O título e a dimensão simbólica da obra



Rei D. João V (1689-1750)    



Esta obra está repleta de simbologia, porque tudo o que existe nela são elementos simbólicos. 

Começando com o título, "Memorial do Convento", Saramago pretende, acima de tudo e conferindo-lhe o devido mérito, tornar memorável e inesquecível, o verdadeiro obreiro da construção do edifício - o povo anónimo - que foi explorado, obrigado e forçado a trabalhar nas obras do Convento. Este é ignorado pela história, que celebra apenas o promotor da construção, o rei D. João V, que somente manda construir o edifício

A obra procura mostrar também que o sonho e a vontade o as forças motoras que conduzem à evolução e ao progresso, há um sonho de construir a passarola,  mas é a vontade humana que a fará voar. 

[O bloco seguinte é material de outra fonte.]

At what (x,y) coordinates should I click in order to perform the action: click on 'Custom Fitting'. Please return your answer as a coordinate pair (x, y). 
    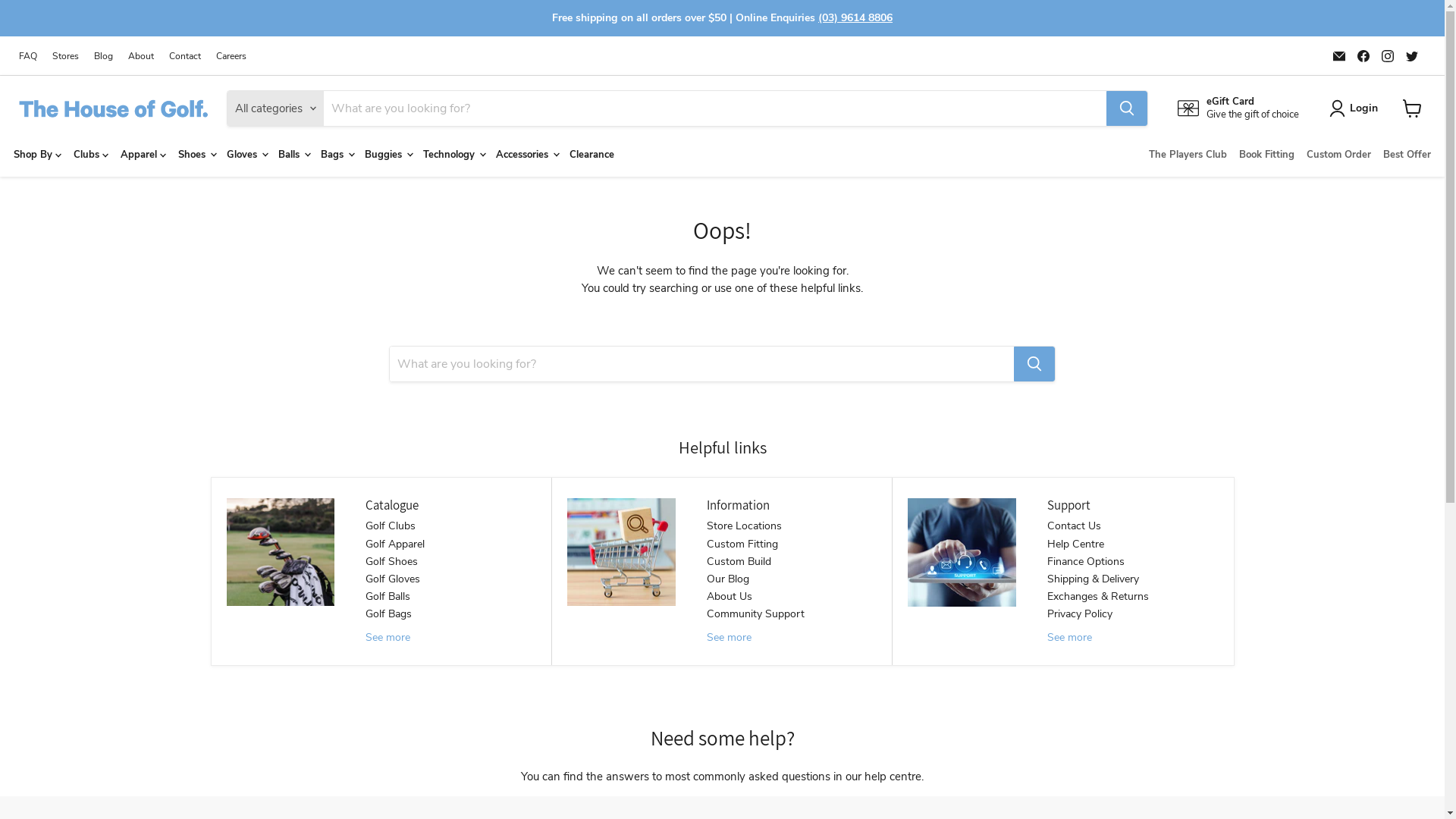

Temos assim uma oposição entre a passarola e o Convento. A passarola construiu-se como um bem em prol do desenvolvimento humano. Para a sua construção, foram apenas necessárias três pessoas - Baltasar, Blimunda e Bartolomeu Lourenço - todas  de nomes começados com a mesma letra, B, o que fortalece a sua união, funcionando como um triângulo perfeito, assim como o da Santíssima Trindade. Juntos, representam uma Trindade Terrestre, unidos e movidos pela vontade e pelo sonho de pôr a máquina a voar. No final da página 129 e início da 130, "O padre veio para eles e abraçou-se também, subitamente perturbado por uma analogia, assim dissera o italiano, Deus ele próprio, Baltasar seu filho e Blimunda o Espírito Santo, e estavam os três no céu", podemos assistir a esta trindade presente na obra. Domenico Scarlatti era também um elemento importante para este trio, já que a sua música tinha um poder libertador e revolucionário, o que levava a um espírito inovador e de aposta no futuro. O Convento é um simples resultado da vaidade e do poder de um rei, que levou ao sofrimento e morte de milhares de trabalhadores, representando, por um lado, o poder da Igreja e o absolutismo do rei e, por outro, a opressão do povo.   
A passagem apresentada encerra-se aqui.